Years later in 2016, Darabont talked about getting the master's approval and what the ending meant to him to Yahoo!:
"He read it and said, 'Oh, I love this ending. I wish I'd thought of it.' He said that, once a generation, a movie should come along that just really pisses the audience off, and flips their expectations of a happy ending right on the head. He pointed to the original 'Night Of The Living Dead' as one of those endings that just scarred you. And it felt OK to me! On balance, it seems like, thematically, it's a pretty good companion piece to 'Shawshank,' in a weird way. Because if 'Shawshank' is the movie about the value of hope, then 'The Mist' becomes a movie about the danger of hopelessness. And believe me, I knew that it was going to be one of those endings that people either really dug, or really hated. I was OK with that, because I think that at the end of the day, we should be willing to go either direction. It shouldn't always be about making the audience love you and about pandering to their approval."
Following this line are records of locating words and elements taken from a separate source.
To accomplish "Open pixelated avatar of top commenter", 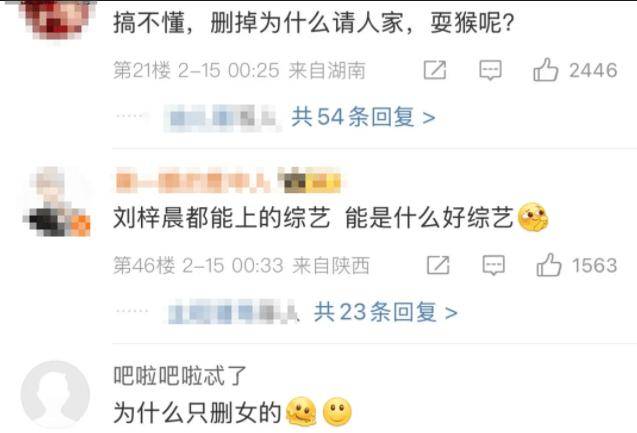I will pyautogui.click(x=57, y=18).
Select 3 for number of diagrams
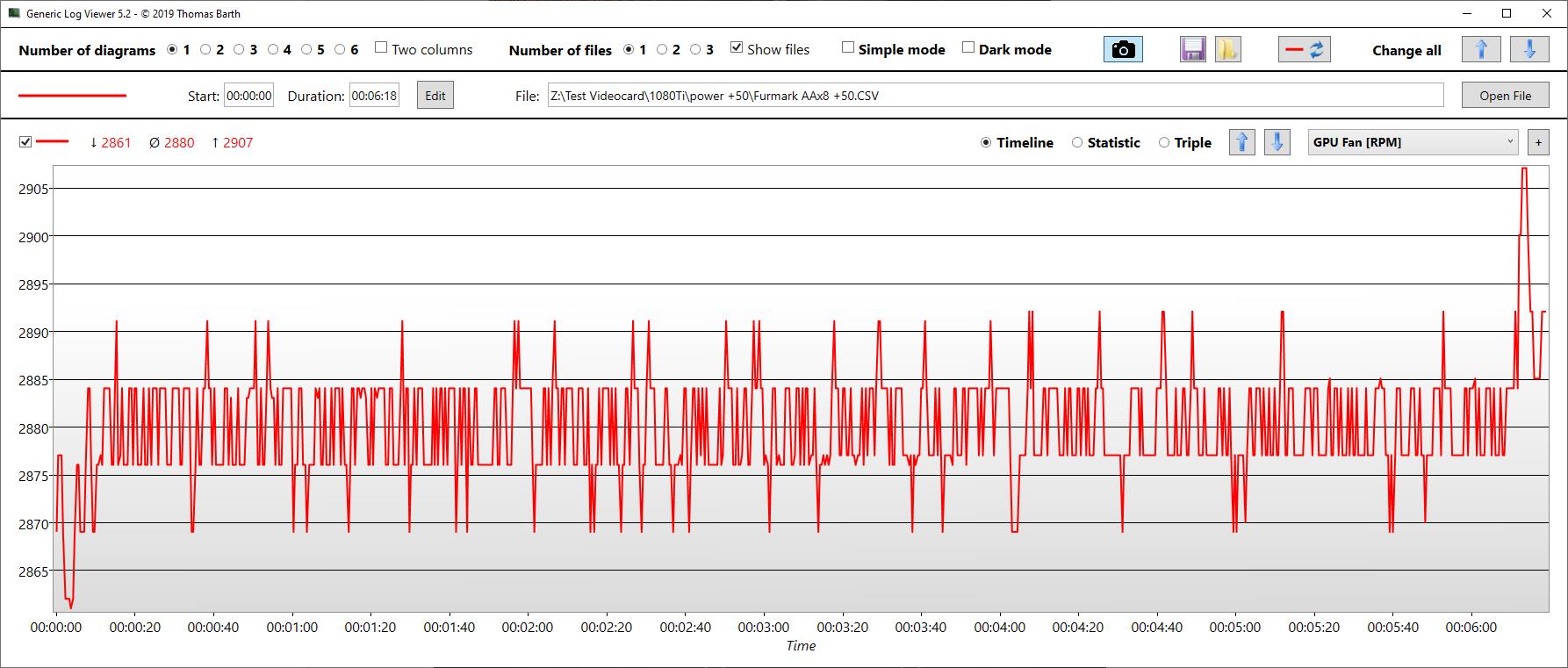The width and height of the screenshot is (1568, 668). tap(239, 50)
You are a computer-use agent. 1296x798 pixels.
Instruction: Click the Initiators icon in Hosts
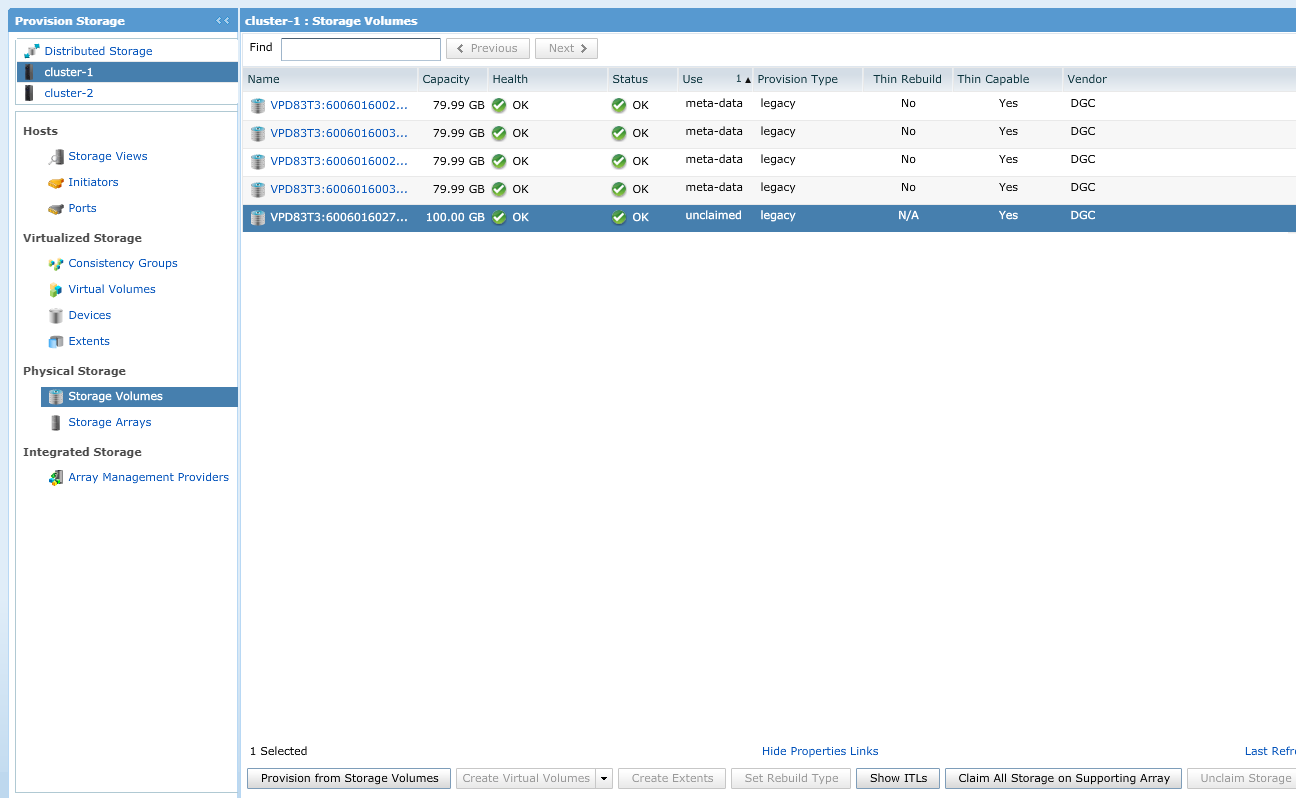(56, 183)
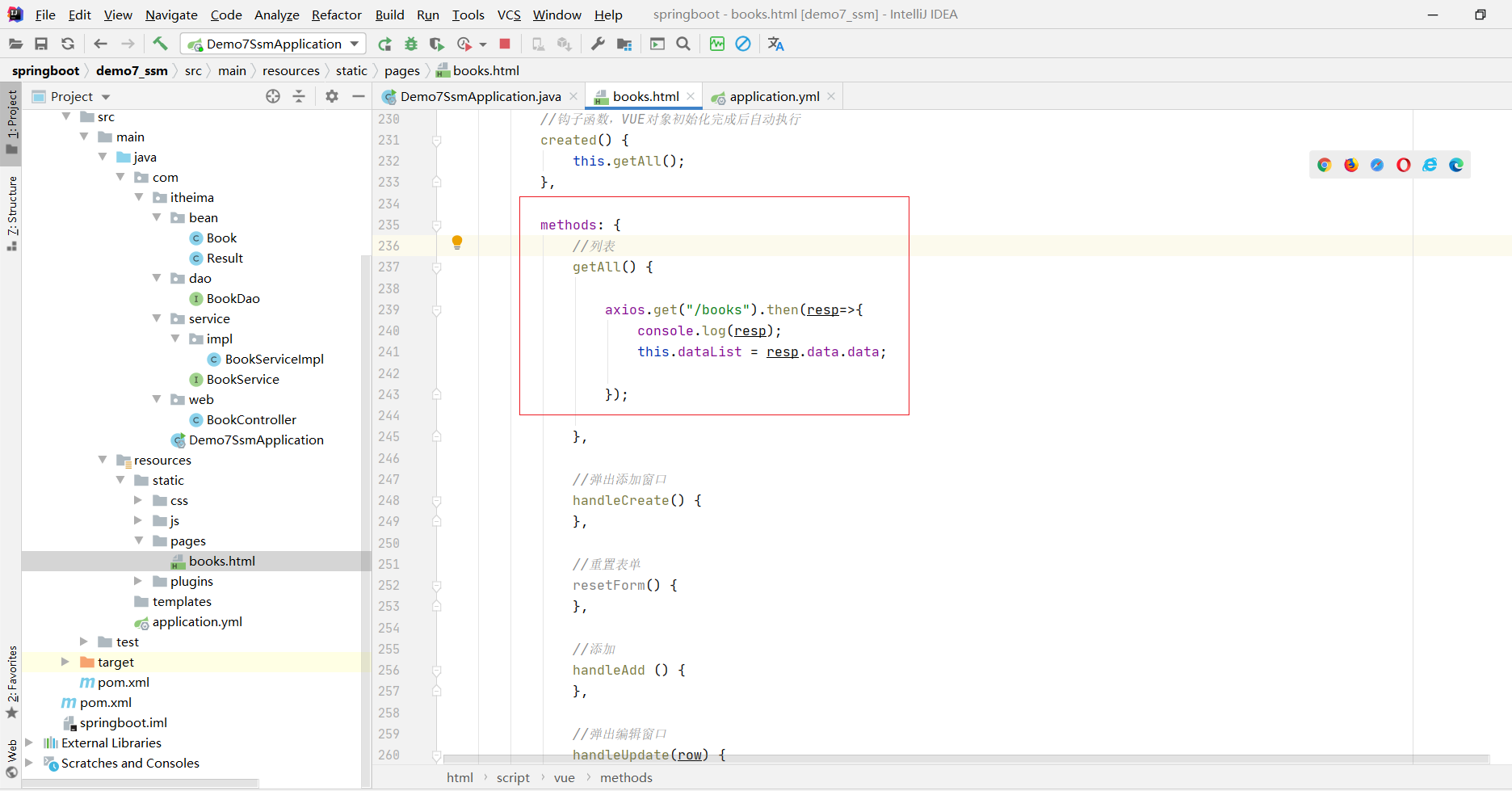Click the static breadcrumb in navigation bar
The width and height of the screenshot is (1512, 791).
tap(351, 71)
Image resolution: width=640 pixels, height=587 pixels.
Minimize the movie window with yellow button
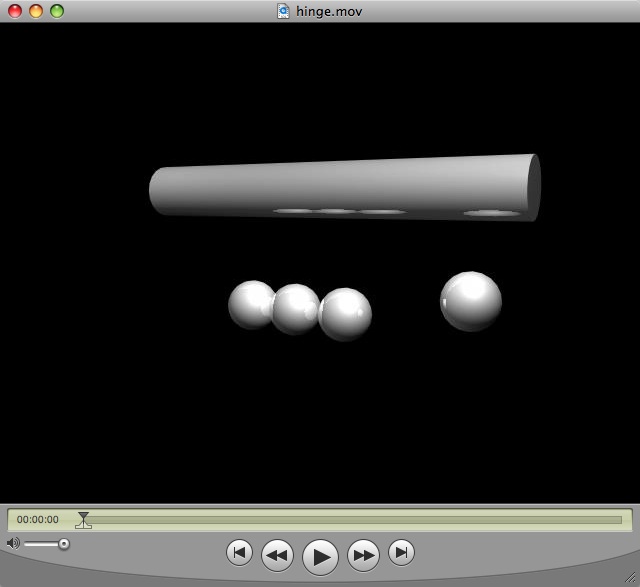(35, 11)
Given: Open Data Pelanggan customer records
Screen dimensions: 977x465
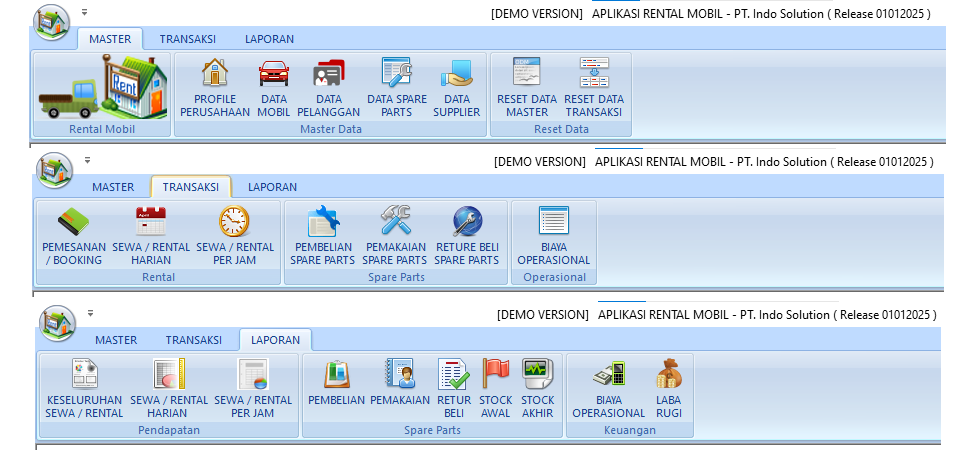Looking at the screenshot, I should pyautogui.click(x=328, y=88).
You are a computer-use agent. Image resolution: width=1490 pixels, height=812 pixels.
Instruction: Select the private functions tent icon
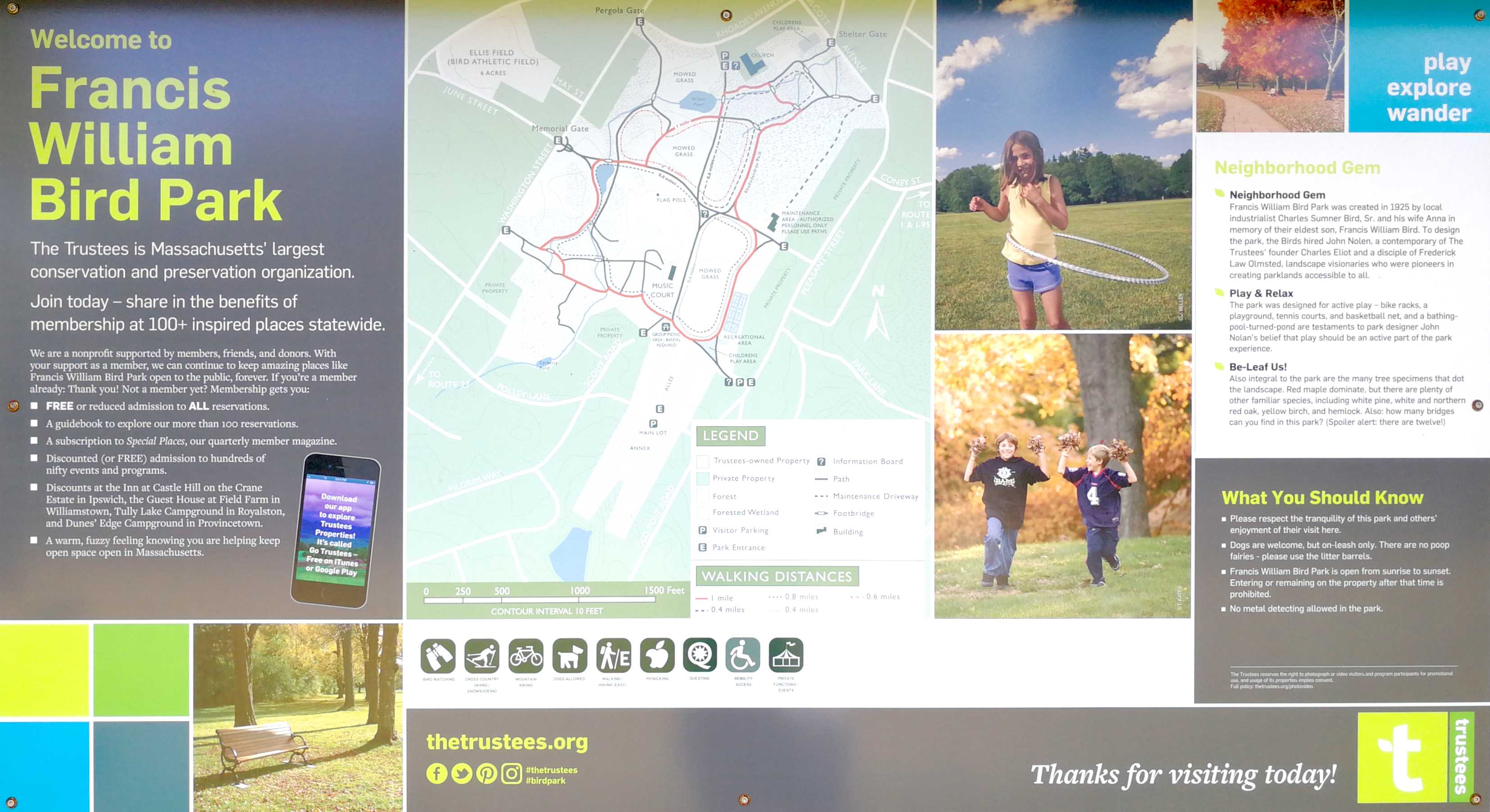[x=786, y=655]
King himself echoed this statement the following year, also to Yahoo!:
When Frank was interested in 'The Mist,' one of the things that he insisted on was that it would have some kind of an ending, which the story doesn't have — it just sort of peters off into nothing, where these people are stuck in the mist, and they're out of gas, and the monsters are around, and you don't know what's going to happen next. When Frank said that he wanted to do the ending that he was going to do, I was totally down with that. I thought that was terrific. And it was so anti-Hollywood — anti-everything, really! It was nihilistic. I liked that. So I said you go ahead and do it. The critics and fans both kind of excoriated him for that. And now, when you read retrospective pieces about 'The Mist,' people are, 'Wow, that's one of the great ones.' They like it. They just had to get used to it.